Every other day lately it seems like I receive a new coupon telling me what I can buy my mom on her special day in May. In the restaurant world, Mother’s Day is seen as one of the busiest of the year. We will buy flowers, jewelry, and candy to tell those we love all about our love for them. Once we have celebrated this day our eyes as a society will be turned to the dads. There will be mass jokes about grilling, fixing things, and sports. Moms and dads all over the globe look forward to these days filled with handmade cards and mystery breakfasts in bed. After all who doesn’t want to celebrate their parents?
The trouble of course is that the traditional family is no longer traditional. This puts many of us and our students in a deep conundrum on these days. What if your parents are divorced and remarried and you have four parents? Do you hurt the heart of your biological mom if you acknowledge your stepmom loves you too?

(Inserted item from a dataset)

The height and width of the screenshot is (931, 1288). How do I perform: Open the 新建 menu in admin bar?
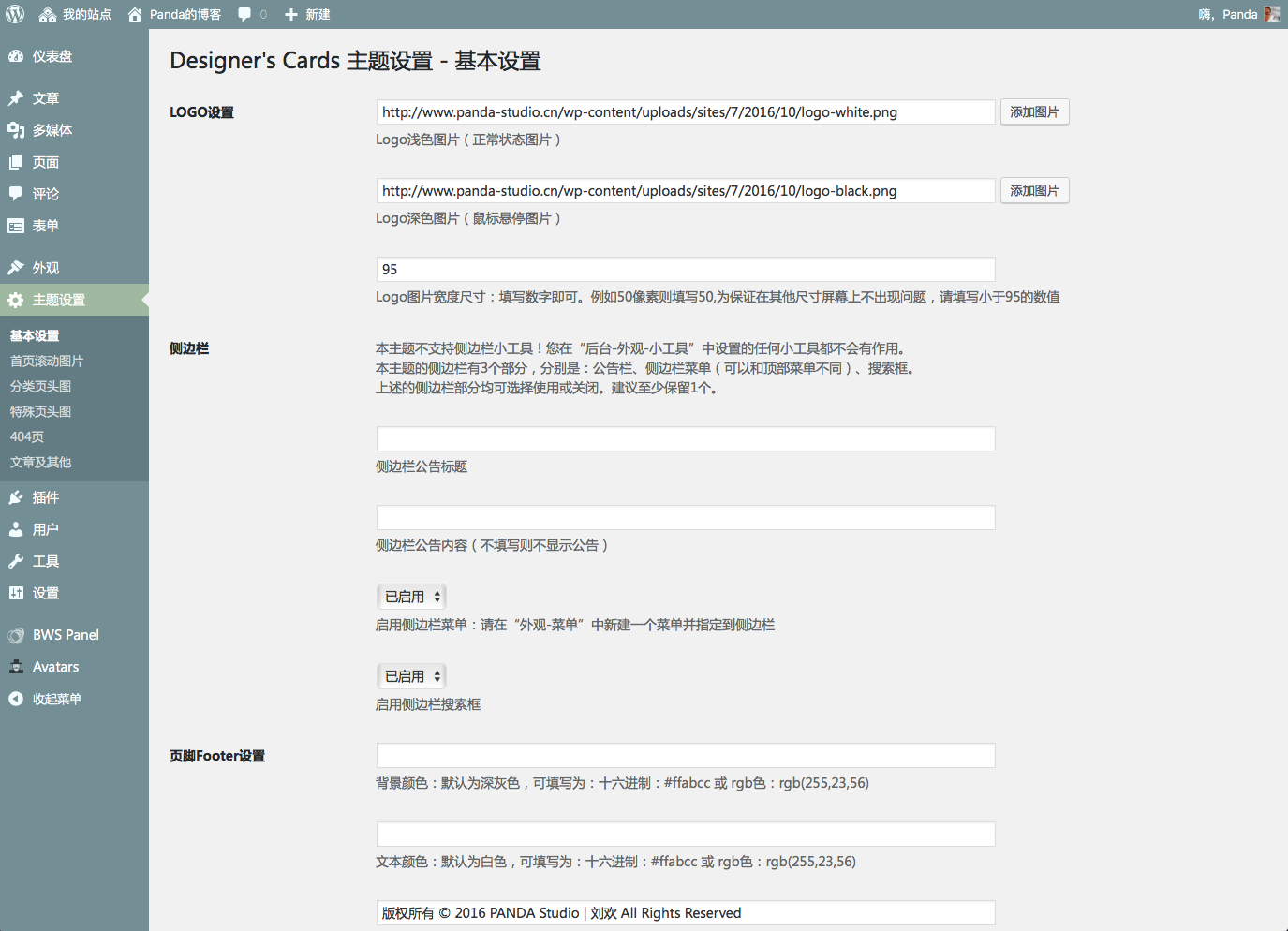307,14
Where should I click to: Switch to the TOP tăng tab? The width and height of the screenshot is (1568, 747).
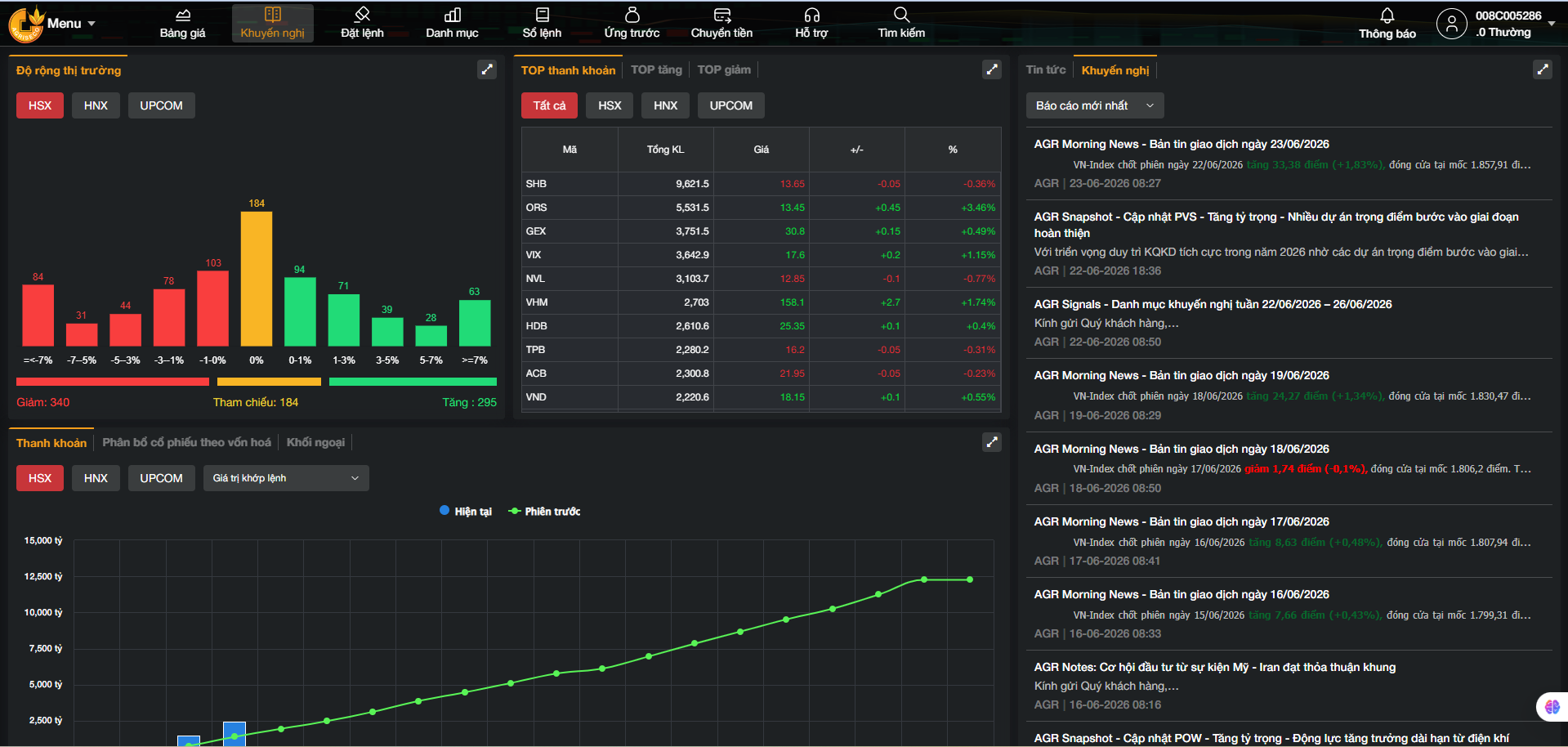tap(656, 69)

What if your mom or dad is no longer present in your life for one reason or another and you are actually being raised by someone else? What if your parents are divorced and are now with a same sex partner? In this particular blended family you could potentially have three moms and one dad.
The teen years are also filled with a push and pull of even feeling close to parents at all. I hear often from teens at this age that they feel disconnected and invisible at home, while parents are telling me their kids don’t want them. Parents are hungering for a sentimental card while a child may not want to write it.
So how do you help students who may be struggling on holidays like Mother’s Day?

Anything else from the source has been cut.